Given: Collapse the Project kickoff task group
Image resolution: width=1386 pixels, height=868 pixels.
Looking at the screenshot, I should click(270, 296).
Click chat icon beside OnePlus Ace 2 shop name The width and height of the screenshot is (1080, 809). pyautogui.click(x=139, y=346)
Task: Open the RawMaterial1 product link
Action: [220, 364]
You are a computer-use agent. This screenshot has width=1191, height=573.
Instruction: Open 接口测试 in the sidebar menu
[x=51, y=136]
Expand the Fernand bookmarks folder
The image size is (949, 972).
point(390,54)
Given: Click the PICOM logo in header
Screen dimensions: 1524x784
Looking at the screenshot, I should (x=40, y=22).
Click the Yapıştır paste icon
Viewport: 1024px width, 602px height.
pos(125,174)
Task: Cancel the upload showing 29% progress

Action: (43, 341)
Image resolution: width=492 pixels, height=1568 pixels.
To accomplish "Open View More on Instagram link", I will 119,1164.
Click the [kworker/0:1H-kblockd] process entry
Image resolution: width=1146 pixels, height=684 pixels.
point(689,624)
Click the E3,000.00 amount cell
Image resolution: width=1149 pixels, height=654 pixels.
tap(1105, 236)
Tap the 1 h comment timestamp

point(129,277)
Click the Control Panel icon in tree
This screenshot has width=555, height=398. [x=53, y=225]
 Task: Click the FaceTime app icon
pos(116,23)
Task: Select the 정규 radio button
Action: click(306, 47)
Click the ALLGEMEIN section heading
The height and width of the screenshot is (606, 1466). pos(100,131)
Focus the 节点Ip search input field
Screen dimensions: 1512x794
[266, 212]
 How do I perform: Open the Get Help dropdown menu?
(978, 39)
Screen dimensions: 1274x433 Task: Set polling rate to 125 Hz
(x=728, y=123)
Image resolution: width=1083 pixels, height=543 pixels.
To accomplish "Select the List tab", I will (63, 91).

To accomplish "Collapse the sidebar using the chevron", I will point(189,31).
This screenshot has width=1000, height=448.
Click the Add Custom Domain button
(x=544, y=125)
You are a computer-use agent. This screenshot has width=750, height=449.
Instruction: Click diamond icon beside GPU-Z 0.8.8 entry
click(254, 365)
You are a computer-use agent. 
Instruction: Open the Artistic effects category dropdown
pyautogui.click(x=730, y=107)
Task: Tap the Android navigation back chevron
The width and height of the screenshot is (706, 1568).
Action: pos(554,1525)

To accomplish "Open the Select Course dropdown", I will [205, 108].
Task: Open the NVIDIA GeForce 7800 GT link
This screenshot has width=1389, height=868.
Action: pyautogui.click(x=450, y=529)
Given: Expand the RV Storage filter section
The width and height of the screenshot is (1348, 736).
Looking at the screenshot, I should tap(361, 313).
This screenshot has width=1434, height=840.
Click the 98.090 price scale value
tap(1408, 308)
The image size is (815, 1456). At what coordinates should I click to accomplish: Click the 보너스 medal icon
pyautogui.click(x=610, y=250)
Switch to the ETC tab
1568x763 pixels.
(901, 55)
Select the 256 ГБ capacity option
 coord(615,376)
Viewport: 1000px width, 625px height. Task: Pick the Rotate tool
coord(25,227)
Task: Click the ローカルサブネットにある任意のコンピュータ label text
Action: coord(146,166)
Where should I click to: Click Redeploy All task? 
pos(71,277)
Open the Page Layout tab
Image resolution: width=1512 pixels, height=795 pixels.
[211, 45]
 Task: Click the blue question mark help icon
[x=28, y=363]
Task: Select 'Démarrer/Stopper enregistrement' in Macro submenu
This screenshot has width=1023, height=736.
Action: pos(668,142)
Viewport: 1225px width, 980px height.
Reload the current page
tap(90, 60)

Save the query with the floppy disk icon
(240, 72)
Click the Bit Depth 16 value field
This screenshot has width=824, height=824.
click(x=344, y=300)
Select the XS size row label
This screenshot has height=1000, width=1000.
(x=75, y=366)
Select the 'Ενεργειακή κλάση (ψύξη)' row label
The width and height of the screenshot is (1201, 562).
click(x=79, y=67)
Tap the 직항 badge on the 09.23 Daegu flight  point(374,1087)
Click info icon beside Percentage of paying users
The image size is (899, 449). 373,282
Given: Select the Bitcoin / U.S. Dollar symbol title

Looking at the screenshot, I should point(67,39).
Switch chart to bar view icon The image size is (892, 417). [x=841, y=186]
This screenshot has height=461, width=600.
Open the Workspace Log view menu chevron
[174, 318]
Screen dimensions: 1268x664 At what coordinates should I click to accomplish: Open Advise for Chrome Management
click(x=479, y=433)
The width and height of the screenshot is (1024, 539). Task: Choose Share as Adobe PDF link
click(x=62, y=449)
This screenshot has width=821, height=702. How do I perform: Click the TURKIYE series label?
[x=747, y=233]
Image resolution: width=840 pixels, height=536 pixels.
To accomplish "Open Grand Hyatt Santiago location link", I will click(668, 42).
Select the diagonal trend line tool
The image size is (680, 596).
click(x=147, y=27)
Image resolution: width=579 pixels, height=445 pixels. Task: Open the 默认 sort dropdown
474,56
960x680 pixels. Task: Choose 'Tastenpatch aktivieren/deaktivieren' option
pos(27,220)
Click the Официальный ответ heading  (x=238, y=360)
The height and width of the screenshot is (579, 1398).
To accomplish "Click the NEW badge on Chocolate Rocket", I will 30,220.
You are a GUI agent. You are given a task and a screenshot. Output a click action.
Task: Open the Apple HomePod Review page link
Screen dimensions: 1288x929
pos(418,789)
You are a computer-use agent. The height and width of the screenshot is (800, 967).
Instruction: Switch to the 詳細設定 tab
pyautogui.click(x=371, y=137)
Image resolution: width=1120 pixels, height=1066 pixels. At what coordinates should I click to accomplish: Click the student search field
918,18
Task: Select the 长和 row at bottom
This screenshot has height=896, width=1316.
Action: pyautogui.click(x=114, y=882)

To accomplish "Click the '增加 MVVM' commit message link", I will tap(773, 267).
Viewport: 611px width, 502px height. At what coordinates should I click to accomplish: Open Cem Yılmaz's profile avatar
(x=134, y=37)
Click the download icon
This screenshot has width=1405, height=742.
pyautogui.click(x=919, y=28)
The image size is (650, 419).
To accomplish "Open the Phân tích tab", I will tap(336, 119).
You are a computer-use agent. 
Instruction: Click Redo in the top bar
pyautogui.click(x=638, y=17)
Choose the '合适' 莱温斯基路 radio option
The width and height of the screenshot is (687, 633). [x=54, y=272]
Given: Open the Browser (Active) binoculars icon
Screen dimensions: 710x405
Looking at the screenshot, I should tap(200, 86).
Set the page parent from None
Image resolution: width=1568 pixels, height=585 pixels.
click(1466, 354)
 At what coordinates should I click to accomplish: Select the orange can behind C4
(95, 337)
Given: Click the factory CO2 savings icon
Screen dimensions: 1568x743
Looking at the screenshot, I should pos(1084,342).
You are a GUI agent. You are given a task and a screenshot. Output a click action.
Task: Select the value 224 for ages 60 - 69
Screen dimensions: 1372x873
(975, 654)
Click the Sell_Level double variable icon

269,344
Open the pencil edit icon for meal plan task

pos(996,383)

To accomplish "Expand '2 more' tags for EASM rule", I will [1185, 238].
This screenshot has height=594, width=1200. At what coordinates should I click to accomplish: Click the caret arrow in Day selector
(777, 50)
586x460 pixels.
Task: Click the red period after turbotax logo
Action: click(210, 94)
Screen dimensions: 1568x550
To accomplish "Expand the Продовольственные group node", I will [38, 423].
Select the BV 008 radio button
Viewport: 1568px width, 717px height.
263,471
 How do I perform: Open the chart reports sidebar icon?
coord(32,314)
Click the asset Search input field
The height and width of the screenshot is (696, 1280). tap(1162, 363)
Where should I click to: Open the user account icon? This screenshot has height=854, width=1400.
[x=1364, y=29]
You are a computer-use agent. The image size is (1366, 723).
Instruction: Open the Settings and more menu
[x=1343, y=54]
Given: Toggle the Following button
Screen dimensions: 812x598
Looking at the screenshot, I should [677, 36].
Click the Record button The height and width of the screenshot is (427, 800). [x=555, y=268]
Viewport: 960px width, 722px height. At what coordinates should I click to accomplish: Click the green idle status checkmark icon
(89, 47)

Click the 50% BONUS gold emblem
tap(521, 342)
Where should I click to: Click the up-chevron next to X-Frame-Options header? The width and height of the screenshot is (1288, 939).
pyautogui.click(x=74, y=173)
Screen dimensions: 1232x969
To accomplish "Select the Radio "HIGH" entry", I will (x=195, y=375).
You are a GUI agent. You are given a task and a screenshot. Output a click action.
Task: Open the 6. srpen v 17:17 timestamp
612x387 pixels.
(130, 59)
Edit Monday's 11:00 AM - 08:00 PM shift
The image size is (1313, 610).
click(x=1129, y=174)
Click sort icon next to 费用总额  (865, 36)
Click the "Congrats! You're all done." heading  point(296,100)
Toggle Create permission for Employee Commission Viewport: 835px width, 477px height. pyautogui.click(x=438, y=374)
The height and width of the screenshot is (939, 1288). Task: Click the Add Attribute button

•••

- Work required
Return all lines from the material that contain "Toggle".

- Response area
Given: Toggle the Following button
Toggle Create permission for Employee Commission Viewport: 835px width, 477px height. pyautogui.click(x=438, y=374)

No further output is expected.